That makes sense. In that case, we could also probably add an additional
note to the function that the name might be a bit misleading. In the
sense that it sounds like "here is a request, please complete it"
instead of "here is a request that was just completed".
> In C, the vtable entry is called `complete_callback` and the called
> symbol is usually `my_driver_complete_rq`.
>
> We could go with `completed`, `completed_callback`, or `complete_rq`.
> Although `completed` sounds like it should return a bool indicating
> whether the request was already completed.
>
> I think I'll leave it for now, and we can always change it if we come up
> with a really good name.
[...]
>>> diff --git a/rust/kernel/block/mq/raw_writer.rs b/rust/kernel/block/mq/raw_writer.rs
>>> new file mode 100644
>>> index 000000000000..4f7e4692b592
>>> --- /dev/null
>>> +++ b/rust/kernel/block/mq/raw_writer.rs
>>> @@ -0,0 +1,55 @@
>>> +// SPDX-License-Identifier: GPL-2.0
>>> +
>>> +use core::fmt::{self, Write};
>>> +
>>> +use crate::error::Result;
>>> +use crate::prelude::EINVAL;
>>> +
>>> +/// A mutable reference to a byte buffer where a string can be written into.
>>> +///
>>> +/// # Invariants
>>> +///
>>> +/// `buffer` is always null terminated.
>>
>> I don't know how valuable this would be, but you could only ask for this
>> invariant, if `buffer` is non-empty.

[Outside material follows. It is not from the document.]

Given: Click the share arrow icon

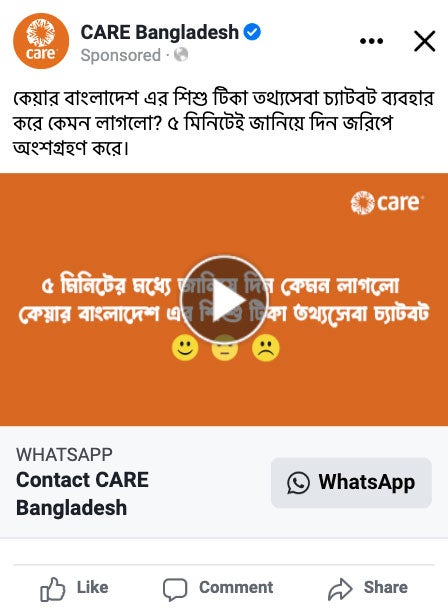Looking at the screenshot, I should pyautogui.click(x=340, y=589).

Then you could have the `new` and
>> `from_array` functions return a `RawWriter` without result.
>
> I think guaranteeing at least a null character is always written by
> `write_str` is a good thing. It is used for writing C strings to device
> name fields. `write_str` with a zero size buffer would give undesirable
> results, and is probably not what the caller wants.
Makes sense.
[...]
>>> + /// Notify the block layer that the request has been completed without errors.
>>> + ///
>>> + /// This function will return `Err` if `this` is not the only `ARef`
>>> + /// referencing the request.
>>> + pub fn end_ok(this: ARef<Self>) -> Result<(), ARef<Self>> {
>>
>> I am not yet fully convinced that this is the way we should go. I think
>> I would have to see a more complex usage of `Request` with that id <->
>> request mapping that you mentioned. Because with how rnull uses this
>> API, it could also have a `URef<Self>` parameter (URef := unique ARef).
>
> I considered a `UniqueARef` but it would just move the error handing to
> `ARef::into_unique` and then make `end_ok` infallible.
>
> There are four states for a request that we need to track:
>
> A) Request is owned by block layer (refcount 0)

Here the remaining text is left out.